District officials said after a positive council vote Feb. 7 the start date of the expanded program could be in the spring of 2019 when the current curbside waste contract is up for renewal.
Sechelt has been running a pilot program serving about 500 homes in the Davis Bay area since May 2014, which the district estimates has diverted and processed over 577 tonnes of organics so far.
A Feb. 26 release quotes Darwyn Kutney, director of engineering and operations. “Diverting waste from the landfill is a council environmental priority, but from a cost perspective it also just makes good sense,” Kutney said. “We can pay $150 per tonne of garbage at the landfill or $80 per tonne for processing organics.”

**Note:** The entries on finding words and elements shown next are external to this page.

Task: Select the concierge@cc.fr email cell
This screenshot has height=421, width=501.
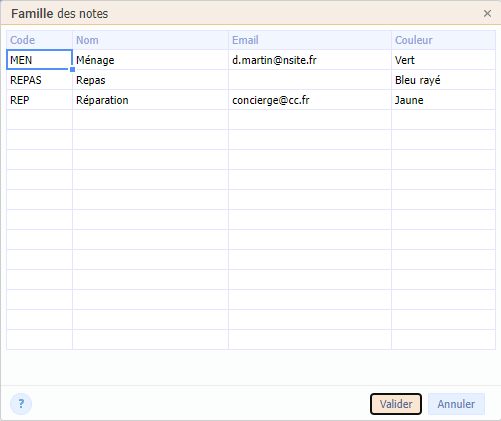Action: [x=310, y=100]
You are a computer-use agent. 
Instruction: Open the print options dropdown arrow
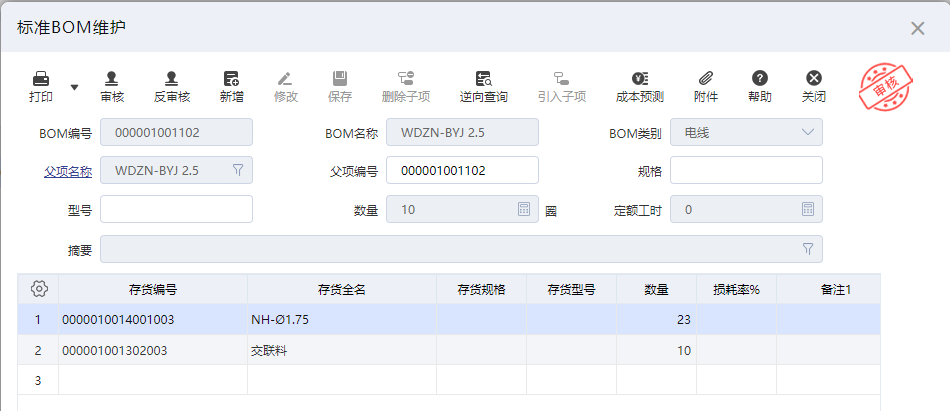(74, 87)
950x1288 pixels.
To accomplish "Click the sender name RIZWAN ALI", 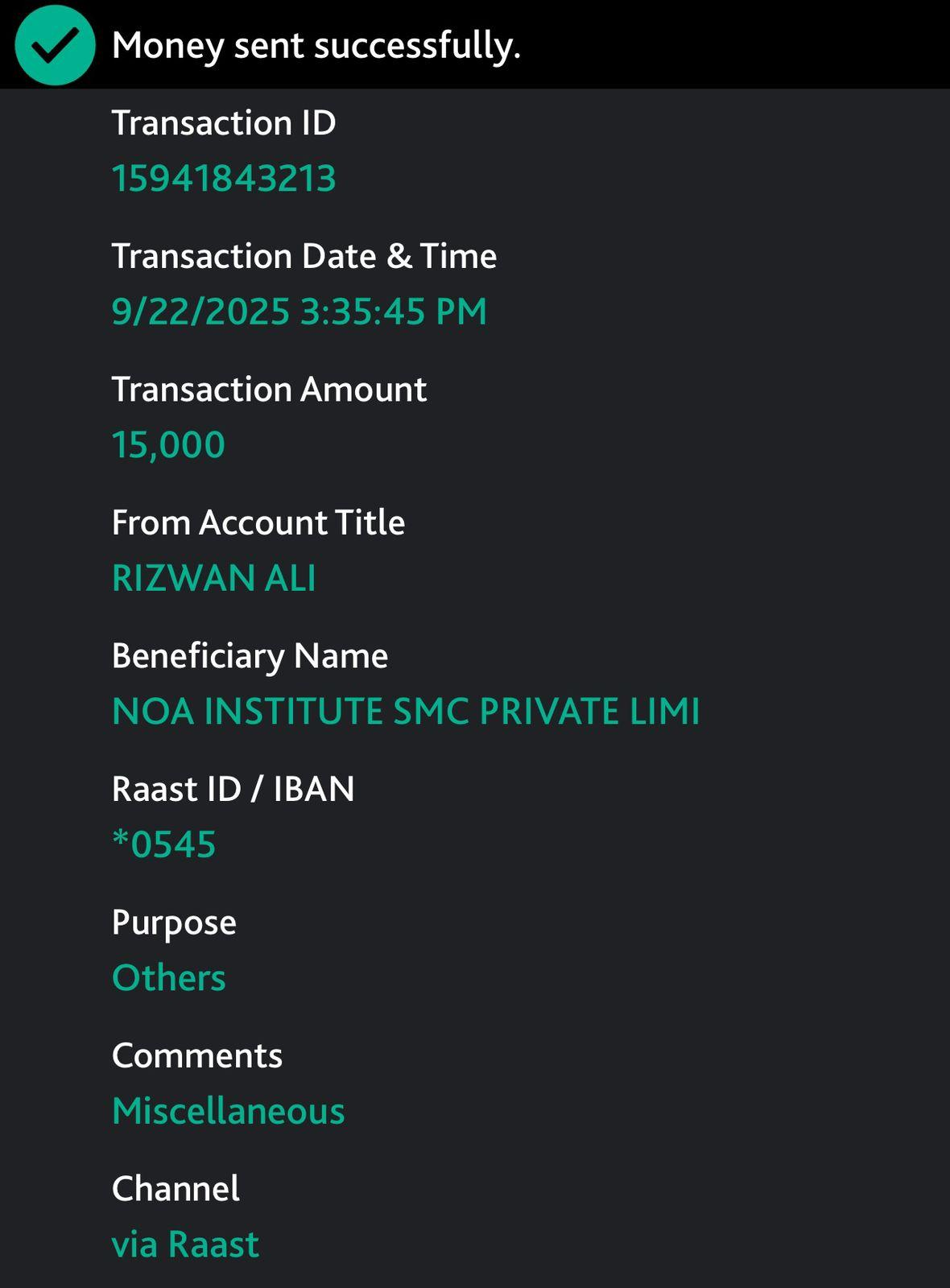I will click(x=214, y=578).
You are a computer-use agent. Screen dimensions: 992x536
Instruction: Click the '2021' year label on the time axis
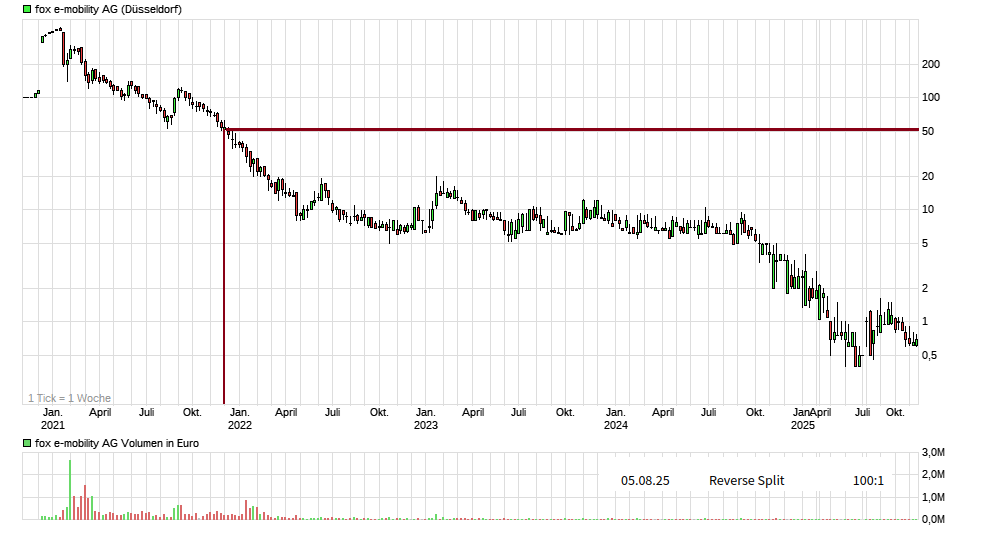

Councillors on Sechelt’s public works, parks and environment committee voted Jan. 24 to recommend the district join Recycle BC’s (the former Multi Material BC) Packaging and Printed Paper collection and processing program and use the savings and extra revenue to fund organics collection.
A staff report prepared for that meeting said joining the Recycle BC program could save the district approximately $142,000 in collection and $168,000 in processing costs per year.
An immediate change that’s coming as part of the shift to Recycle BC and the expansion of organics pickup is the elimination of film plastic from curbside recycling.
Film plastic includes all plastic bags and overwrap used for foods.
The district announced this week that it will no longer accept that material in recycling bins.
Paul Appelt, engineering technician, said: “Film plastic has always been an issue; however, when Sechelt started our curbside recycling program, our collector had a method to sort the film plastic and a market for the separated material – this market is no longer available. The biggest recyclables customer in the world, China, now demands less contamination and better source separation of materials. Though somewhat of an inconvenience, this new film plastic recycling method ensures that the film plastic is recycled and not deposited in a landfill.”
Film plastic can still be recycled by taking it to the recycling depot as long as it is sorted from hard plastics.